Competitive ratio of List Scheduling: (2 - 1/m)

import heapq

def list_scheduling(jobs, m):
    """List scheduling: assign each job to least loaded machine."""
    # Min-heap: (current_load, machine_id)
    machines = [(0, i) for i in range(m)]
    heapq.heapify(machines)
    
    assignment = []
    for job in jobs:
        load, machine = heapq.heappop(machines)
        assignment.append(machine)
        heapq.heappush(machines, (load + job, machine))
    
    return assignment, max(load for load, _ in machines)

jobs = [6, 5, 5, 4, 4, 3, 3, 1]
assignment, makespan = list_scheduling(jobs, 3)
print(f"Makespan: {makespan}")  # Competitive approximation

The Secretary Problem

Setting: Interview n candidates one by one in random order. After each interview, immediately accept or reject. Goal: maximize probability of hiring the best candidate.

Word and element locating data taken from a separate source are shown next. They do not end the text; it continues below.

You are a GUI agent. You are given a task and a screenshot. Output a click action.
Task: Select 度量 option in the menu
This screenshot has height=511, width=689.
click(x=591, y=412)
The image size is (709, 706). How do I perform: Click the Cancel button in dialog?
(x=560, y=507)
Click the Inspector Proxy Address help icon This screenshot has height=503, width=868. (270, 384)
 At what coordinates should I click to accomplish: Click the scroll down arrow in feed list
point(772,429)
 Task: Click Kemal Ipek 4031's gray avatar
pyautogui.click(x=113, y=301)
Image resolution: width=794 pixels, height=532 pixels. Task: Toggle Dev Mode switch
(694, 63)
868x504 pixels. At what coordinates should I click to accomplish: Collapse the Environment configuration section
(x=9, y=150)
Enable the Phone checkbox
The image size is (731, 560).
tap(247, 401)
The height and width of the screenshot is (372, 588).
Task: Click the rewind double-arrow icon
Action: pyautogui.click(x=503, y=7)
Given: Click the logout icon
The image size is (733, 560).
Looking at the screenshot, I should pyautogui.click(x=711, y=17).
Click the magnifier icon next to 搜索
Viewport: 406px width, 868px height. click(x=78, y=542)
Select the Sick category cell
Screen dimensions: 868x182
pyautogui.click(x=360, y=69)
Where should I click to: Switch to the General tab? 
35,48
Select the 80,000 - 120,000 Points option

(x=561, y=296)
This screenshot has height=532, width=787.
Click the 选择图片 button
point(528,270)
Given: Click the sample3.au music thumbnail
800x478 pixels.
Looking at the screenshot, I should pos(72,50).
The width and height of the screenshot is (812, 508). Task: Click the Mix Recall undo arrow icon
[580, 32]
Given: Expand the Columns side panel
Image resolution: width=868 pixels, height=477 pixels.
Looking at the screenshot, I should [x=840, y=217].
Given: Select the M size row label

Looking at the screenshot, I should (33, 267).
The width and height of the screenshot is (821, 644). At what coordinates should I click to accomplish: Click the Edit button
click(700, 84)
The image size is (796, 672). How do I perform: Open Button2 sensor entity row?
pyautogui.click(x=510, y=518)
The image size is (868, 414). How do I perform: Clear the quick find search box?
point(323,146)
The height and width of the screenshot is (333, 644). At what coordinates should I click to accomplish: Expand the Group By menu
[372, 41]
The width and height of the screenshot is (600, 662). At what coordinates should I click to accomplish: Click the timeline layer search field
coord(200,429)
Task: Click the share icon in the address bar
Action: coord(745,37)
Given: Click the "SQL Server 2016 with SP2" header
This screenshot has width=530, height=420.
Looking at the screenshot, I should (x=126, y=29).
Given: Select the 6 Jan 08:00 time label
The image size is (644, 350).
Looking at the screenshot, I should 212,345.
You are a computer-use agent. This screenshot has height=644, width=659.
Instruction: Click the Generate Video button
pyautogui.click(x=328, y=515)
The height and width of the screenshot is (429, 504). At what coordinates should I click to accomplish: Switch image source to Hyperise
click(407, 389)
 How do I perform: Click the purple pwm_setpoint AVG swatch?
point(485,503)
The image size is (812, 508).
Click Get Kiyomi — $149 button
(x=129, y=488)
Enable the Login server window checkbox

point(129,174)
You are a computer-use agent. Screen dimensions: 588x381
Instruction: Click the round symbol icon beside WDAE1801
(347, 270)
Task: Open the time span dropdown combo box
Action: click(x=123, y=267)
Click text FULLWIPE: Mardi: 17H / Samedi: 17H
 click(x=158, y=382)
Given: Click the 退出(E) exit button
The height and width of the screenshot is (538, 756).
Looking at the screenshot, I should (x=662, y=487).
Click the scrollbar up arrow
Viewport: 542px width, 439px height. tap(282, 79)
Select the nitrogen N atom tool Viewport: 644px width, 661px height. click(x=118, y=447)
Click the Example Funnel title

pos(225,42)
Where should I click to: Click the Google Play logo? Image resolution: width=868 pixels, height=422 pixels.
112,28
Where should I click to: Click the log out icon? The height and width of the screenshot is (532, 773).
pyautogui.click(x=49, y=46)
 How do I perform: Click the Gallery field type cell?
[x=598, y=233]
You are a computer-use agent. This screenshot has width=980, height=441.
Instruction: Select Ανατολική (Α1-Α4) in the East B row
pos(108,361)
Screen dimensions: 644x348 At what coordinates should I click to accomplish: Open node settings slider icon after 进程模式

Optimal strategy (Optimal Stopping):

  1. Reject the first n/e ≈ 37% of candidates (observation phase)
  2. Hire the first candidate better than all seen so far

Result: This strategy succeeds with probability ≈ 1/e ≈ 37%, regardless of n.

import random
import math

def secretary_problem(candidates):
    """Optimal stopping: observe 1/e then hire first improvement."""
    n = len(candidates)
    observe = max(1, int(n / math.e))
    
    # Observation phase — reject first observe candidates
    best_so_far = max(candidates[:observe])
    
    # Hiring phase — hire first candidate better than observation phase
    for candidate in candidates[observe:]:
        if candidate > best_so_far:
            return candidate
    
    # Fallback: hire last candidate
    return candidates[-1]

# Simulation
trials = 100000
success = 0
for _ in range(trials):
    n = 100
    candidates = list(range(1, n+1))
    random.shuffle(candidates)
    hired = secretary_problem(candidates)
    if hired == n:  # Hired the best (rank n)
        success += 1

print(f"Success rate: {success/trials:.3f} (expected ~0.368)")

Practice Problems

  1. Prove that no deterministic online algorithm for ski rental can be better than 2-competitive
  2. Simulate LRU vs FIFO on the request sequence [1,2,3,4,2,5,1,3,6,2,4,7] with k=3
  3. Show that Deterministic List Scheduling achieves ratio (2-1/m) with an explicit bad instance
  4. Implement the secretary problem simulation and verify the ~37% success rate
  5. What is the competitive ratio of "always serve nearest" for the online k-server problem on a line?